Having a SharePoint MySite On Premises with Teamsites on Office365 with External Users

So, I’m back! A great vacation and some very time consuming projects stood in the way of delivering some posts here.
After all the Exchange stuff it’s time to move on to investigate SharePoint. I’ve been a SharePoint Fan for over 7 years now, mostly on back-end stuff. Now I turn more and more to the Collaboration features (on Office365 I can’t do no more back-ends :-)).

As with Exchange, let’s go Hybrid. Have the best of both worlds and migrate workloads at your own pace.

I sat down to do something with MySite, which is already in our on premises SharePoint 2010. Also, I’ve been doing some work on Extranet features on both our SharePoint 2007 (the Live ID solution) and our SharePoint 2010 using AD FS 2.0 for a customer. I want to move quickly from the Shared Teamsite to my MySite, that was my objective without RTFM (some colleagues will probably lynch me for that…).

So, for the MySite part, there is this option in the Admin Portal (or Central Administration if you want to do this the other way around) called “Trusted Site Locations”. But that has to be targeted to an Audience, bugger. I have found no way to trigger compilation of Audiences in the Admin Portal, so I just waited. I created a new Security in the Onprem AD, made myself a member of that group and forced the DirSync tool to get the Group available online. I created the Audience to use that Group and targeted the Trusted Site Location to the Audience. The Trusted Site location is, of course, the URL of my on premises MySite. Actually I did that twice, one more time in my “private” Office365. So now I work in 3 different SharePoint environments and use only one MySite (hey, I’m just ONE person). Pretty easy (except for the waiting part).

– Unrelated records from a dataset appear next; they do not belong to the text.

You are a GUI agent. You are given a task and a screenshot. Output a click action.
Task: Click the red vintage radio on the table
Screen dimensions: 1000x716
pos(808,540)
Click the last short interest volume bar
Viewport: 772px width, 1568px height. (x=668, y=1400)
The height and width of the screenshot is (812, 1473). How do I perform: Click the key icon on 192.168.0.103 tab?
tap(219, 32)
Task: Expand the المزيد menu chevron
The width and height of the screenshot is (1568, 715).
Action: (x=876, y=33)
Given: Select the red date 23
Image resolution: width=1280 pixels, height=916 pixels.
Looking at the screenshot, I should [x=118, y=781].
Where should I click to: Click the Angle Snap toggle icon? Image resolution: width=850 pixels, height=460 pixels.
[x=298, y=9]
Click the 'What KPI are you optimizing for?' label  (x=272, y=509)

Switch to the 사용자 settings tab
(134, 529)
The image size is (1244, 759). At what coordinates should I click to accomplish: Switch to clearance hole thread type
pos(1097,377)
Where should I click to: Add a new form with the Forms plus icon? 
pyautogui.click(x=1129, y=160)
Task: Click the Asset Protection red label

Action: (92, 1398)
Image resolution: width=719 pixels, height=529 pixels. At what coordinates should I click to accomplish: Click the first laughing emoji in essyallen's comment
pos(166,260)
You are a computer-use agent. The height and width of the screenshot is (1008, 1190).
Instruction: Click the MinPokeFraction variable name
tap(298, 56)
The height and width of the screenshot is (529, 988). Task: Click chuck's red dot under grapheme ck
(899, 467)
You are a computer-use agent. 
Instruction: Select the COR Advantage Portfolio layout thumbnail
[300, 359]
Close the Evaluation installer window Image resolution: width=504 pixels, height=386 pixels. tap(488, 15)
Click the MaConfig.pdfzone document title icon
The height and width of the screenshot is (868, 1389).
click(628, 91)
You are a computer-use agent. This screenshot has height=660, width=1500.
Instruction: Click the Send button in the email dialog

Inviting external people to the companies online SharePoint starts with going to the Admin Portal for SharePoint Online. There I prepped the whole environment for “Allow” invitations to external persons. Next step is to go into your Site and activate the feature within the Site Collection. Now you can invite External Users! Note: they can only Sign In using a Live ID or a (Identity Federated) Online ID. My test user (hey, it’s me in my private environment) received the invitation, click and go! To make it a bit less sloppy I created a SharePoint Group, made my test user a member of it and granted permissions to the Group. No so hard too!

The whole thing took me about half an hour (except for the audience compilation waiting).

Note: Just found out that Compiling Audiences happens only once a week, early Sunday Mornings. Lucky me, I started my tests on Saturday!